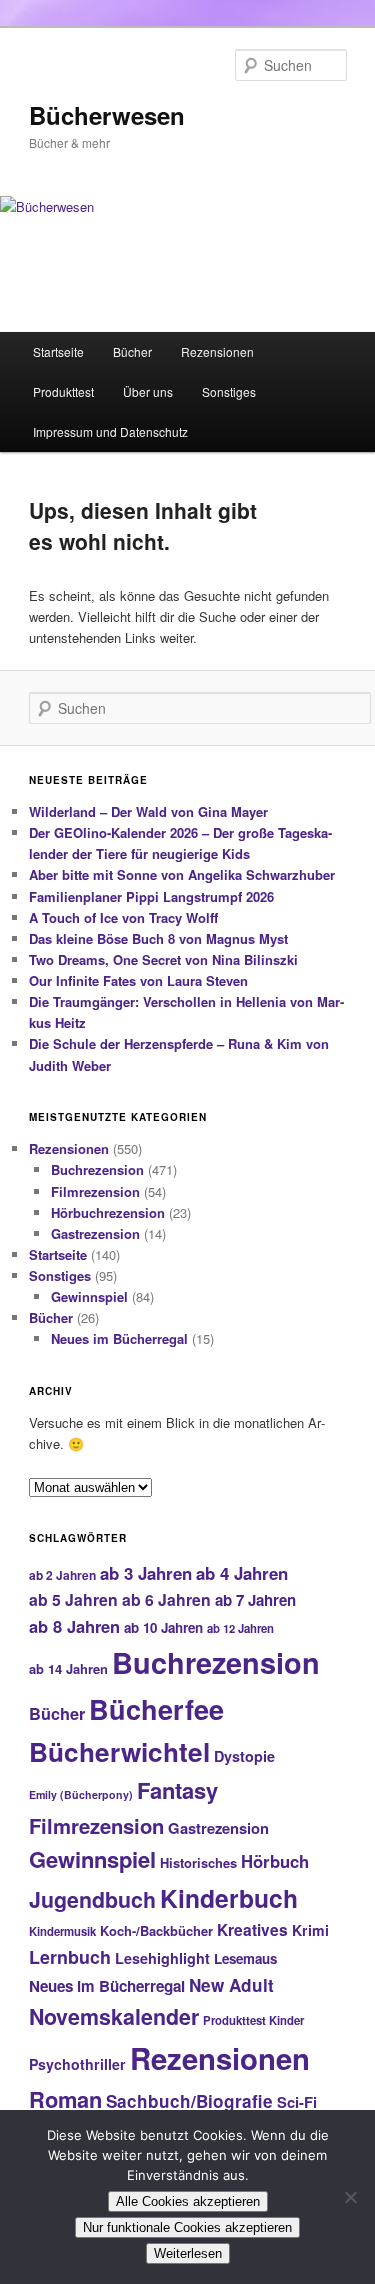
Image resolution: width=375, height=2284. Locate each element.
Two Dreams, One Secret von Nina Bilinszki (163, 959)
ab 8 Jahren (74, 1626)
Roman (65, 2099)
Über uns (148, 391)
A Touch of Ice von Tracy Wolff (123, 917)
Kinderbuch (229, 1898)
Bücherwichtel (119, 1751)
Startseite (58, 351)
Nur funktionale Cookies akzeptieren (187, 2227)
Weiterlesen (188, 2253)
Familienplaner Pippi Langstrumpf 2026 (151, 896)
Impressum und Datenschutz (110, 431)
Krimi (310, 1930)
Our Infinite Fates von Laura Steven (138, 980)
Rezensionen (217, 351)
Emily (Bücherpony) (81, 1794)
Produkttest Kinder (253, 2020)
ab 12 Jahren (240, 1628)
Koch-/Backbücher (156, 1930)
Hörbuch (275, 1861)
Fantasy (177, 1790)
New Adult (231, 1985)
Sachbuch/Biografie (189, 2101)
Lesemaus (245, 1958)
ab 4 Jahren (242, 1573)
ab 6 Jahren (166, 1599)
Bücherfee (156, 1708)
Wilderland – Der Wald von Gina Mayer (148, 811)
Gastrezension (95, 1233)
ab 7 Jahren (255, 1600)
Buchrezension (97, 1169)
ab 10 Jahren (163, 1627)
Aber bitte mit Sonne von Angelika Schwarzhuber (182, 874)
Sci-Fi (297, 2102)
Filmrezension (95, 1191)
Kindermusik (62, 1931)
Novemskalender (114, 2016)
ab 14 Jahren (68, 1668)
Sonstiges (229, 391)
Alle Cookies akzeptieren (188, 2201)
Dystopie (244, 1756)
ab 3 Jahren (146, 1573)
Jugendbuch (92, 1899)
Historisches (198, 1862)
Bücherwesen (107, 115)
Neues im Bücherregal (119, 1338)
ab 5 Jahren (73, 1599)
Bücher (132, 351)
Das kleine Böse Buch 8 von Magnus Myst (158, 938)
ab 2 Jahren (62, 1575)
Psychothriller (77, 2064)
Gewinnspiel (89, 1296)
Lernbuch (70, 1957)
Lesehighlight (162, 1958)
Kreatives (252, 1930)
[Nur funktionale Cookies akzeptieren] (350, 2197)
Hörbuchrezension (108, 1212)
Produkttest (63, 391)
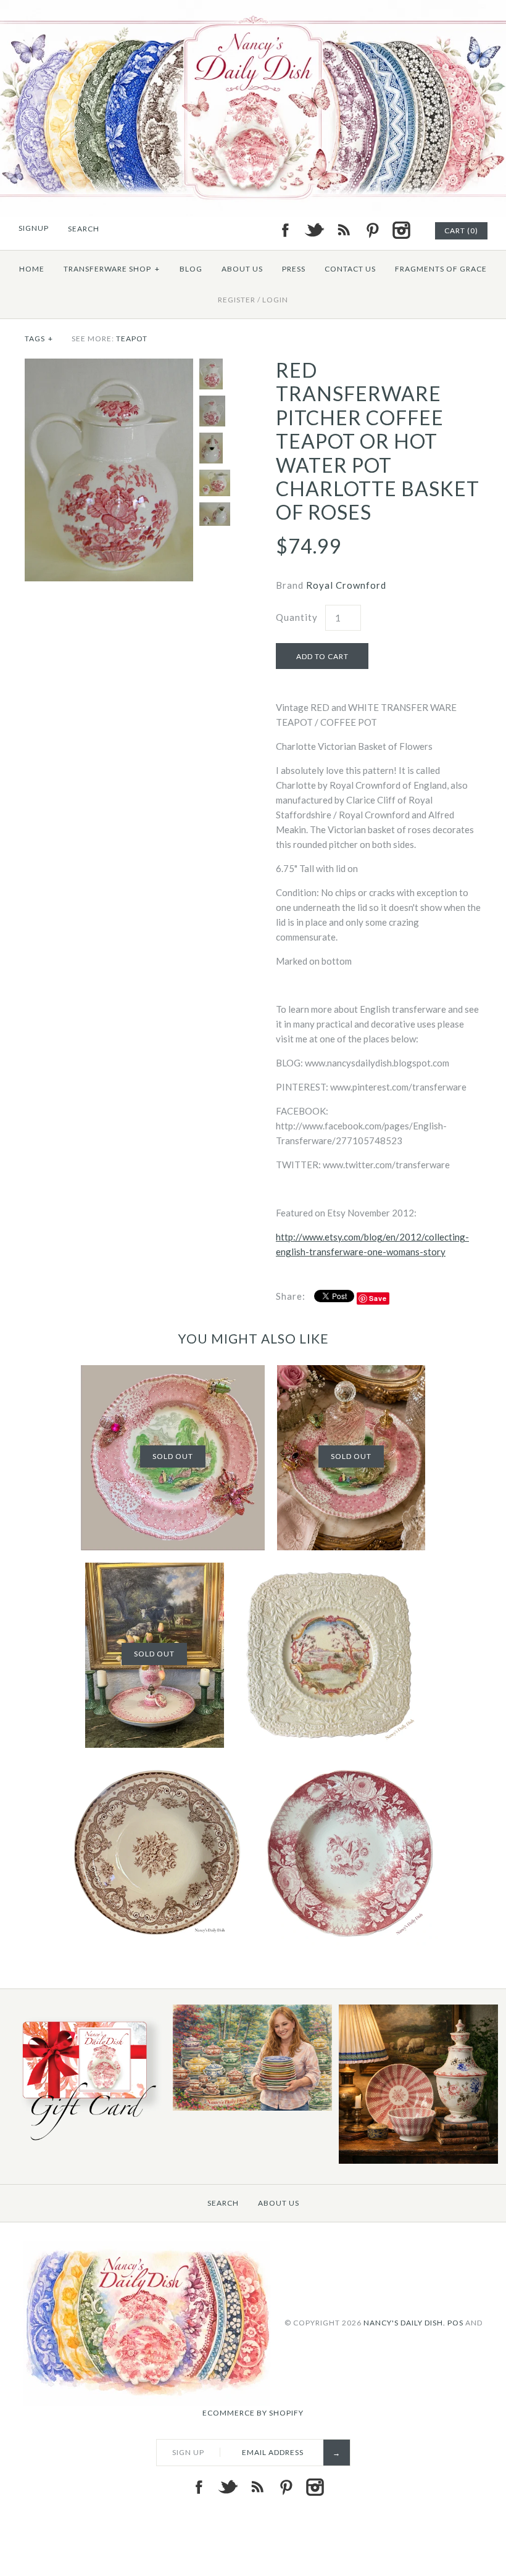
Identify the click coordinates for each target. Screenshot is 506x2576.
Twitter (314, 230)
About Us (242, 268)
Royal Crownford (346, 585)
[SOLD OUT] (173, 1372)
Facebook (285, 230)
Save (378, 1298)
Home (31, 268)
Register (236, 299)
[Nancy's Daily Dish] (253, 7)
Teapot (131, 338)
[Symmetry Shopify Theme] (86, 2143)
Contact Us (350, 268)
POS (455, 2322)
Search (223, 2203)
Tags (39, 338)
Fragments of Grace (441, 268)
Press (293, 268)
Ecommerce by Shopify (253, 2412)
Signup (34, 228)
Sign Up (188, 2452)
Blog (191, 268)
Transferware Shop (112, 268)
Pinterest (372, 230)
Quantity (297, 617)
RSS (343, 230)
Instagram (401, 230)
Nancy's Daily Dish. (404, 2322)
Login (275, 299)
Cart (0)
________________
* Requirement:
The answer should be nothing more than the lines from the one with "Blog (191, 268)" through the end of the entries, restated word for word.

* Reply to the exercise:
Blog (191, 268)
Transferware Shop (112, 268)
Pinterest (372, 230)
Quantity (297, 617)
RSS (343, 230)
Instagram (401, 230)
Nancy's Daily Dish. (404, 2322)
Login (275, 299)
Cart (0)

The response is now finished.